Man braucht nur die Tagebücher von Menschen zu lesen, die an einem
Ort und zur
selben Zeit gelebt haben. Die Menschen unterscheiden sich dramatisch
voneinander. Sollte jemals eine neue Religion mit ihrem Heiligen Buch
entstehen, sein erster Satz müßte lauten: Die Menschen sind
verschieden.
Ich
lese gerade die Erinnerungen der Bewohner eines Kleinstädtchens
gegen Ende des
Krieges. Einer schreibt da über die drastische Nahrungsmittelnot
und die
unglaublich hohen Preise. Ein anderer analysiert die Sendungen der BBC
und
beklagt, daß die Großen Drei zu keiner dauerhaften Einigung
kommen können. Ein
Dritter notiert die Wetterdaten; von ihm erfahren wir, daß es am
4. Mai 1945
geschneit hat und die Temperatur schon am 9. Mai auf 36 Grad gestiegen
ist. Ein
Vierter – daß ihm eine bestimmte Frau gefallen hat. Ein
Fünfter schreibt ein
Gebet auf, in dem er Gott darum bittet, diese chaotischen Zeiten zu
überleben.
Ein Sechster bringt einen apokalyptischen Traum zu Papier. Und genau
das ist
Wirklichkeit. Tausendfältig. Ohne Ende. Immer Vereinbarungssache.
Gemeinsame
Sache nur bis zu einem gewissen Grad. Psychologen bringen es auf die
kurze
Formel: Wirklichkeit ist immer nur psychisch. Sie ist die Gesamtheit
menschlicher Erfahrung, alles, was sich in der menschlichen Psyche
niederschlägt, ungeachtet dessen, wie fremd und wie "unwirklich"
es
anderen erscheinen mag.
4.
Es gibt
Orte in Polen, die sind kaum erzählt, unzureichend zum Ausdruck
gebracht, Orte
mit zerrissenen Erzählsträngen, ohne Präsenz auf der
geistigen Landkarte,
periphere Orte ohne sinnvolle Geschichte, halbherzig adoptierte und
letztlich
auch "unpolnische" Orte, die nur ansatzweise in die gemeinsame
Erinnerung und Tradition integriert wurden. Bastard-Orte. Entlegenste
Provinz
im geografischen und historischen Sinne, das polnische Gegenstück
von Stasiuks
mitteleuropäischem Babadag.
An
solchen Orten kann man nicht einfach so schreiben.
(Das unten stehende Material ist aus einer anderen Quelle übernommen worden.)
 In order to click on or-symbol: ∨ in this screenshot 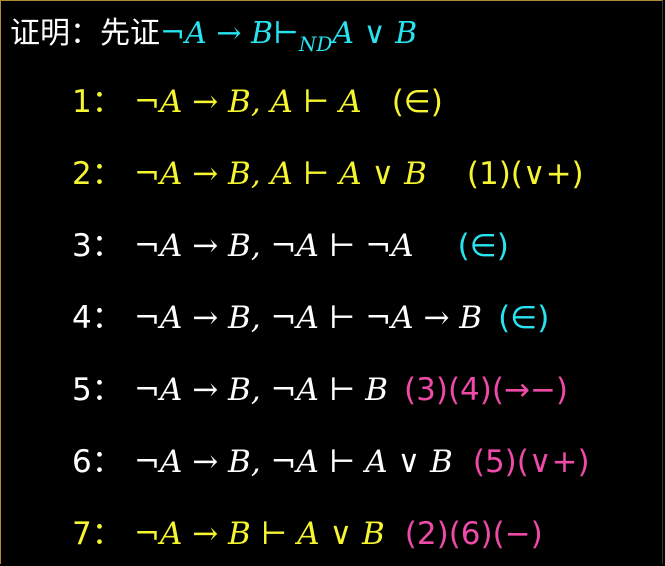, I will do `click(375, 34)`.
Jede noch so
unschuldige
Erzählung, jedes bescheidene Histörchen wird sofort
abgefangen und wie der
Propfreis einer selten Pflanzenart ins Wasser gelegt, damit es Wurzeln
treibe.
Rare Orte sind das, wo Bewohner und Leser die Literatur todernst
nehmen. Da ist
dann kein Sprachgeklingel mehr, sind keine Ismen und keine
Worthülsen. An solchen
Randorten erfüllt die Literatur noch die Funktion, die das Zentrum
schon
vergessen hat: Sie stimmt Wirklichkeit zwischen den Menschen ab und
verbindet
sie auf diese Weise. Sie erschafft Zeit, erschafft Zukunft, zieht die
Grenzen
der Identität, legt die Fundamente unter die kulturelle
Gemeinschaft, baut
Straßen in den Rest der Welt. Verirrt sich der ahnungslose Autor,
Lebemann und
Luftikus, hierher, so geht er alsbald der Geografie ins Netz, wird mit
Beschlag
belegt. Ganz Ohr ist man für seine Worte und benutzt sie dann als
eine Art
Gemeingut. Als Gegenleistung erhält er das Privileg des Kreativen.
Ein
gefährlich verlockender Tausch. Er führt uns zurück zu
den ursprünglichen
Wurzeln der Literatur – zumindest glaube ich, daß sie genau darin
bestanden haben
müssen: Benennen und Aneignen, das alte Spiel, aus dem die Sprache
geboren
wurde.
Ich
lade also ein zu Forelle in Mandel im Restaurant von Bardo. Und zur
Besichtigung der Krippe, die es nicht gegeben hat, die es gab, die es
gibt, die
es erst noch geben wird – doch wir wollen nicht spitzfindig sein.